Outcry
after Republicans vote to dismantle independent ethics body
Office
of Congressional Ethics was created in 2008 to investigate
allegations of misconduct by lawmakers
Julian Borger in
Washington
Tuesday 3 January
2017 03.46 GMT
House Republicans
have gutted an independent ethics watchdog, putting it under their
own control, in a secret ballot hours before the new Congress
convened for the first time.
The unheralded vote
severely weakens the Office of Congressional Ethics (OCE), which was
set up after a lobbying scandal in 2008 to investigate corruption
allegations against members of Congress. The move, led by the head of
the House judiciary committee, defied the Republican congressional
leadership and was reportedly supported by several legislators
currently under OCE scrutiny.
The amendment was
voted through by the House Republican conference over the New Year’s
holiday with no prior notice or debate and inserted in a broad rules
package the House will vote for on Tuesday. It turns the formerly
independent OCE into the Office of Congressional Complaint Review, a
subordinate body to the House Ethics Committee, which is currently
run by the Republican majority and has a long history of overlooking
charges of malfeasance by lawmakers.
The new body will
not be able to receive anonymous tips from members of Congress or
make its findings public.
The vote comes at a
time when the Republicans control all three branches of government
and are seeking to remove some of the residual constraints on their
powers.

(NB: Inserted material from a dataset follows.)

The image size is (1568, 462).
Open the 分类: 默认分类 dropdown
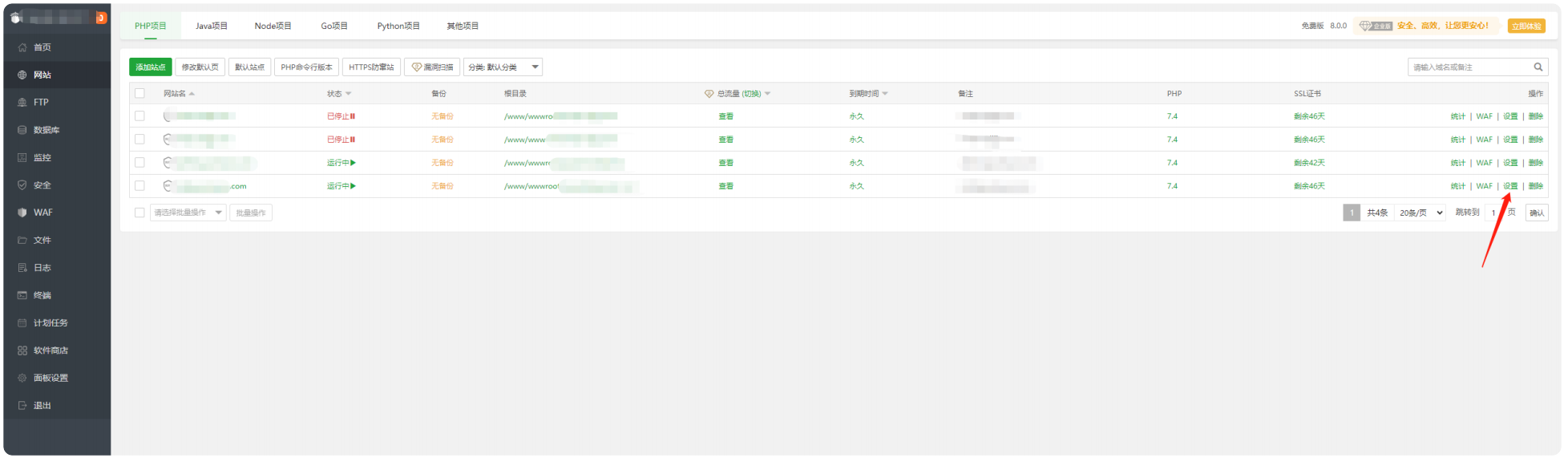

The rules package to be voted through on Tuesday, for
example, will limit the ability of the Democratic minority to block
legislation like the repeal of Obama’s Affordable Care Act by
staging a filibuster.
It also comes at a
time when president-elect Trump is attempting to fend off scrutiny
over multiple conflicts of interests questions arising from his bid
to keep his business empire in his family’s hands even after he
takes office on 20 January.
The House Republican
vote triggered a wave of outrage from Democrats and government ethics
specialists.
“Undermining the
independence of the House’s Office of Congressional Ethics would
create a serious risk to members of Congress, who rely on OCE for
fair, nonpartisan investigations, and to the American people, who
expect their representatives to meet their legal and ethical
obligations,” Norman Eisen and Richard Painter, ethics counsels to
Barack Obama and George W Bush respectively, argued in a joint
statement.
“If the 115th
Congress begins with rules amendments undermining OCE it is setting
itself up to be dogged by scandals and ethics issues for years and is
returning the House to dark days when ethics violations were rampant
and far too often tolerated.”
The House Democratic
leader, Nancy Pelosi, said: “Republicans claim they want to ‘drain
the swamp’ but the night before the new Congress gets sworn in the
House GOP has eliminated the only independent ethics oversight of
their actions,” Pelosi said in a statement.
“Evidently, ethics
are the first casualty of the new Republican Congress.”
Goodlatte defended
the vote.
“The amendment
builds upon and strengthens the existing Office of Congressional
Ethics by maintaining its primary area of focus of accepting and
reviewing complaints from the public and referring them, if
appropriate, to the Committee on Ethics,” the judiciary committee
chairman said in a statement.
Goodlatte did not
explain how the OCE had been strengthened by being stripped of its
independence and stopped from making public statements.
The OCE was set up
in 2008 after a string of corruption scandals involving two
Republican politicians and a Democrat. Former congressman Randy
“Duke” Cunningham, a California Republican, served more than
seven years in prison on bribery and other charges.
Ohio Republican
congressman Bob Ney pleaded guilty to corruption charges and a
Louisiana Democrat and former congressman, William Jefferson, was
convicted on corruption in a separate case.